[[ THE DATA open ]]

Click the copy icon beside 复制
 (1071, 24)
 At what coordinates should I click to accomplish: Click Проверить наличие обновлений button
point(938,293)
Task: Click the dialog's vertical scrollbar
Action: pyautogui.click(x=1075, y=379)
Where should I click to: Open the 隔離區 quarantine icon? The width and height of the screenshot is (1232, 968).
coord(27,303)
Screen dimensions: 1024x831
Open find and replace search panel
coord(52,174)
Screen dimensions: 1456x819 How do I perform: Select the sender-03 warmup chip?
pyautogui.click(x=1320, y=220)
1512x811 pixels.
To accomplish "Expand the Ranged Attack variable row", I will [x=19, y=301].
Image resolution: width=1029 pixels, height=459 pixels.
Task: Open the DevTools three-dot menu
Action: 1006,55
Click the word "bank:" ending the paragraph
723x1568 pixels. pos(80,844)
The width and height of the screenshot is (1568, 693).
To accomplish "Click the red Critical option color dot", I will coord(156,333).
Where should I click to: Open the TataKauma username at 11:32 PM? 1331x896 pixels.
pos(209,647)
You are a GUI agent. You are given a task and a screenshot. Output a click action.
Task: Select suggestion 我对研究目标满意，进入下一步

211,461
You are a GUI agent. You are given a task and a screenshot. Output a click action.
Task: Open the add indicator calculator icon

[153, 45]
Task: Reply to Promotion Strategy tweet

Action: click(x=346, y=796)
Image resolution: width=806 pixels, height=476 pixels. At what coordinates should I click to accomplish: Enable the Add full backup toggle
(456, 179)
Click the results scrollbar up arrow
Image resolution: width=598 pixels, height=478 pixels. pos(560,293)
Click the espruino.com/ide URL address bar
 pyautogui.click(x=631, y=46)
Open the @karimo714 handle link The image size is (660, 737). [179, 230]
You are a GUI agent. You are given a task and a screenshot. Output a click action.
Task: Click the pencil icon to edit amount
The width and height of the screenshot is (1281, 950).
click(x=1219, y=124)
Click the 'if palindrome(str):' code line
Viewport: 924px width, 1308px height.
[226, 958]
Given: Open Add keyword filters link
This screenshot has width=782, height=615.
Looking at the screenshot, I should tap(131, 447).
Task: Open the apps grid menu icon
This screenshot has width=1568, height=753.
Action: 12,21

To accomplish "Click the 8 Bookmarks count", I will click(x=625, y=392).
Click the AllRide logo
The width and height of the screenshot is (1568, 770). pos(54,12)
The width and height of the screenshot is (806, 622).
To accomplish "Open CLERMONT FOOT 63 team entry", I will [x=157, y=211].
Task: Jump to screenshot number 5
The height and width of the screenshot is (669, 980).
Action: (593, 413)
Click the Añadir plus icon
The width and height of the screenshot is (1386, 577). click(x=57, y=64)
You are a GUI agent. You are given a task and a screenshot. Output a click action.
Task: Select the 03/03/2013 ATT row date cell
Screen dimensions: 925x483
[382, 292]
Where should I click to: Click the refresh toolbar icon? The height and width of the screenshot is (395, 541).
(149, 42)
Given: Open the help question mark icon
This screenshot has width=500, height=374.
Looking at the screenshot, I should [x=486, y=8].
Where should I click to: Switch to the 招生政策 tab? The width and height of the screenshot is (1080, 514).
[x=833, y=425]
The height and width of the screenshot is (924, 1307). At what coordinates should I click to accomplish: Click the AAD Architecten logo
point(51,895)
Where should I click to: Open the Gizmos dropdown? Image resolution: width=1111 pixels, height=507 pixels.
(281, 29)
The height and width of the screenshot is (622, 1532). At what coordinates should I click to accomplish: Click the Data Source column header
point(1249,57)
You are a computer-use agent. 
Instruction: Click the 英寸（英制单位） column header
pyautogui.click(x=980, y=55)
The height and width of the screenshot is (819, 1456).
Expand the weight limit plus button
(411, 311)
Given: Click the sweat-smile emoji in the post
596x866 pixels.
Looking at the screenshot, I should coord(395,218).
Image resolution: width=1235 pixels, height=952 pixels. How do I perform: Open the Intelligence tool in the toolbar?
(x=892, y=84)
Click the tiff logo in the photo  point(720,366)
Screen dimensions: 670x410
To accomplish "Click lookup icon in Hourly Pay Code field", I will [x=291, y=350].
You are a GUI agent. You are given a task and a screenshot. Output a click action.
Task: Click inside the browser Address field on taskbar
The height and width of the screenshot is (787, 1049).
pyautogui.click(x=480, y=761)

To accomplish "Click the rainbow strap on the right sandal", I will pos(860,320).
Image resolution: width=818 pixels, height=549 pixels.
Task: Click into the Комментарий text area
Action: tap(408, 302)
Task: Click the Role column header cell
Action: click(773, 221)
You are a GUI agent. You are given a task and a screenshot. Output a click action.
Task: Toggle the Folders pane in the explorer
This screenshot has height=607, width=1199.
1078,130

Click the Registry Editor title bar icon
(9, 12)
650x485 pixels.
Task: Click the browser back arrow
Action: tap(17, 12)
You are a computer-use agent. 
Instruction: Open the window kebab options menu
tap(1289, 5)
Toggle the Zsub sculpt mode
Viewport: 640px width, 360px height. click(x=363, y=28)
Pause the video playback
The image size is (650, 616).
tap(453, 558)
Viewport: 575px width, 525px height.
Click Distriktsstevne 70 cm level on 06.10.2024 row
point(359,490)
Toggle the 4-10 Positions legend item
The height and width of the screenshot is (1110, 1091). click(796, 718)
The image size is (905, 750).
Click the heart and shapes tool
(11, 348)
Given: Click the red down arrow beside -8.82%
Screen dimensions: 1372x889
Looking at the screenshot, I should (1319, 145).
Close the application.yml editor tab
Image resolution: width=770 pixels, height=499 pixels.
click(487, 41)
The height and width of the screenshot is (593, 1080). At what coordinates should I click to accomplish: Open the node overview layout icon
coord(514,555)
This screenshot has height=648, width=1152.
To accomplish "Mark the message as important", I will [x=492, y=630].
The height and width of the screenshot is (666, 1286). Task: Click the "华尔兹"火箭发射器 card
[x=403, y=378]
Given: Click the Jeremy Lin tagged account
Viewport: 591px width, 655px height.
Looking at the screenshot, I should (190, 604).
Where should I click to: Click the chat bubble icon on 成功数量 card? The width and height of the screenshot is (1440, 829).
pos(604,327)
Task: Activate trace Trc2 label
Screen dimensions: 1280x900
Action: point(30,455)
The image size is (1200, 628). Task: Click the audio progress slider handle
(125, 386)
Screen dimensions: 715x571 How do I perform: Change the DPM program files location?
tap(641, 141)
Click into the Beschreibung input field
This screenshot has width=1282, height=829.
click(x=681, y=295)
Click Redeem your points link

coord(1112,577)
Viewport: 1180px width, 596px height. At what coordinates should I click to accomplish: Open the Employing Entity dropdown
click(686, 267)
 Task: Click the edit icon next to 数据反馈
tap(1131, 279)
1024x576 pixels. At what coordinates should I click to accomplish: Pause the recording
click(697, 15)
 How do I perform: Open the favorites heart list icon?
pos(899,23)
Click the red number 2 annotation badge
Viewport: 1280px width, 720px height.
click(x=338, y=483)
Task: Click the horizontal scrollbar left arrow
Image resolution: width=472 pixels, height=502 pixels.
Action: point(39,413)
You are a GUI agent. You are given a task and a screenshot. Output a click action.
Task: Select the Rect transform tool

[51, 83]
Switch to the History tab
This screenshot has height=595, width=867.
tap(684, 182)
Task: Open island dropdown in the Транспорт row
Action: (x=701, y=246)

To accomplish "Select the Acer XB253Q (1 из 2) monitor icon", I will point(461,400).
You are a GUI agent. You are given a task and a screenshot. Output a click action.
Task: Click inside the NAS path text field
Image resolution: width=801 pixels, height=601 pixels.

[[ THE DATA closed ]]

**WHAT TO WORK ON:**
What lines in the material include the string "inside"? Pull each one out.

**SOLUTION TO THE PROBLEM:**
Task: Click inside the browser Address field on taskbar
Task: Click inside the NAS path text field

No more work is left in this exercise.